Sensitivity analysis in systematic reviews tests whether the conclusions of your review hold up when key methodological decisions are varied. Every systematic review involves judgment calls, from which studies to include to which statistical model to use, and sensitivity analysis reveals which of those decisions actually matter for the final result. A finding that survives multiple sensitivity analyses is robust. One that flips under reasonable alternative choices is fragile, and readers deserve to know.
The Cochrane Handbook describes sensitivity analysis as a "crucial component" of systematic reviews, and deep dive into prisma 2020 requires that all pre-specified sensitivity analyses and their results be reported regardless of outcome. Yet many published reviews either skip sensitivity analysis entirely or bury a single leave-one-out analysis in supplementary materials. This guide covers the full toolkit: when sensitivity analysis is needed, which methods to use, how to interpret and report results, and how to pre-specify analyses in your our guide to developing a systematic review protocol.
What Sensitivity Analysis Tests
The core question of sensitivity analysis is simple: "Would my conclusion change if I had made a different reasonable decision?" This applies to every stage of a systematic review:
- Study inclusion. Would results differ if borderline studies (unclear eligibility, conference abstracts, unpublished data) were included or excluded?
- Data extraction. When a study reports multiple time points, outcome measures, or subgroups, does the choice of which data to extract affect the pooled result?
- Risk of bias. Does restricting the analysis to studies with low risk of bias change the conclusion?
- Statistical model. Does switching between fixed-effect and random-effects models alter the pooled estimate or its significance?

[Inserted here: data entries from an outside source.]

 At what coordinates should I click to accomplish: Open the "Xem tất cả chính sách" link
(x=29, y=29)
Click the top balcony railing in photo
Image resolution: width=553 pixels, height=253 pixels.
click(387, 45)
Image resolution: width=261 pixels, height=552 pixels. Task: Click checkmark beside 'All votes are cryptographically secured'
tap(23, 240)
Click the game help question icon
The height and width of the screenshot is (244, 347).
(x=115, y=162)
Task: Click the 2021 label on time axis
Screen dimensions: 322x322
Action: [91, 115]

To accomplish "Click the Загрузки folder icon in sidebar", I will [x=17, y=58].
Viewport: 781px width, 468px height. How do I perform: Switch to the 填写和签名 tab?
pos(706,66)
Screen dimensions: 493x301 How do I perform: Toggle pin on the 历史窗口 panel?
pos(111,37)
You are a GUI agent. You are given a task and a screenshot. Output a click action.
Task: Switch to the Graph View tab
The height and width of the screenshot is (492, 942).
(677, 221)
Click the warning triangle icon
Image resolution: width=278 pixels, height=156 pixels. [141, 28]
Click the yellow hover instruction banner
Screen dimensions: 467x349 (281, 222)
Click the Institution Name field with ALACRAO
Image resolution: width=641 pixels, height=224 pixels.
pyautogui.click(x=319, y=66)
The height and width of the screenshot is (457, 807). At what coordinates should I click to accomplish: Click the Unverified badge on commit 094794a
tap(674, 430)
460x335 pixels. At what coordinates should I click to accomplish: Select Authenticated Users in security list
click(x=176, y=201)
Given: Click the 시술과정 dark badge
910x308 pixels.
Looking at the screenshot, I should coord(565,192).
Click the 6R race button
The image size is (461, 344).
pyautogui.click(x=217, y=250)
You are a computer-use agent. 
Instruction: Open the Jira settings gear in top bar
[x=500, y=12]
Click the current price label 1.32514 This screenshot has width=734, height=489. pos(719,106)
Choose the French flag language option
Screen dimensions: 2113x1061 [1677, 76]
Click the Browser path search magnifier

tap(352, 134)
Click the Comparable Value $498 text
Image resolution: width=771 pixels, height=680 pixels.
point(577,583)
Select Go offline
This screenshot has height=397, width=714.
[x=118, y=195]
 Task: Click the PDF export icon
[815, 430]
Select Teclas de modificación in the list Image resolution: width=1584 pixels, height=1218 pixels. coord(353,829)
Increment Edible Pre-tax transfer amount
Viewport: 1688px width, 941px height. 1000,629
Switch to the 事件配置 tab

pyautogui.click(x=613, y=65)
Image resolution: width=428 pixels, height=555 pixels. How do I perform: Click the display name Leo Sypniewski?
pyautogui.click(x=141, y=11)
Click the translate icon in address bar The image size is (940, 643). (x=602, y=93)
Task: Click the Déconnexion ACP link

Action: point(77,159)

- Missing data. When studies have incomplete outcome data, do best-case and worst-case imputation scenarios produce different conclusions?
- Effect size measure. For binary outcomes, do odds ratios, risk ratios, and risk differences tell the same story?
Each of these represents a decision node where an alternative choice was equally defensible.
Leave-One-Out Analysis
Leave-one-out sensitivity analysis is the most common and most straightforward method. It sequentially removes each study from the meta-analysis for researchers, recalculates the pooled estimate, and examines whether any single study disproportionately influences the result.
How to interpret: If the pooled effect size and its statistical significance remain stable regardless of which study is removed, your findings are robust to individual study influence. If removing a single study changes the direction of the effect (e.g., from favoring treatment to favoring control) or changes statistical significance (from significant to non-significant or vice versa), that study is influential and warrants close examination.
What to do with influential studies: An influential study is not necessarily problematic. It may be the largest, highest-quality study that legitimately carries more weight. Investigate whether it differs clinically (different population, dose, or comparator), methodologically (different design, lower risk of bias), or statistically (different follow-up duration, different outcome definition). Report your findings transparently rather than excluding the study without justification.
Limitations: Leave-one-out analysis only tests single-study influence. It does not detect situations where two or three studies collectively drive the result, nor does it address methodological decisions beyond study inclusion.
Software implementation: In R, metafor::leave1out() performs this automatically. In Stata, metainf provides similar functionality. RevMan does not include built-in leave-one-out analysis. Our online sensitivity analysis tool provides an interactive interface for exploring study influence.
Decision-Node Sensitivity Analysis
Decision-node analysis systematically varies choices made at each stage of the review. Unlike leave-one-out (which only tests study inclusion), this approach examines the full range of methodological decisions.
Pre-specify decision nodes in your protocol. For each node, identify the primary analysis choice and at least one reasonable alternative:
| Decision Node | Primary Analysis | Sensitivity Analysis |
|---|---|---|
| Study eligibility | Include randomized controlled trials and quasi-experimental | Restrict to randomized controlled trials only |
| Risk of bias | Include all studies | Restrict to low risk of bias only |
| Missing data | Complete case analysis | Best-case/worst-case imputation |
| Statistical model | Random-effects (REML) | Fixed-effect model |
| Effect measure | Standardized mean difference | Mean difference (if scales comparable) |
| Outlier handling | Include all studies | Exclude statistical outliers (> 3 SD from pooled mean) |
Run the meta-analysis under each alternative specification and present results side by side. This gives readers and guideline panels a comprehensive picture of evidence robustness.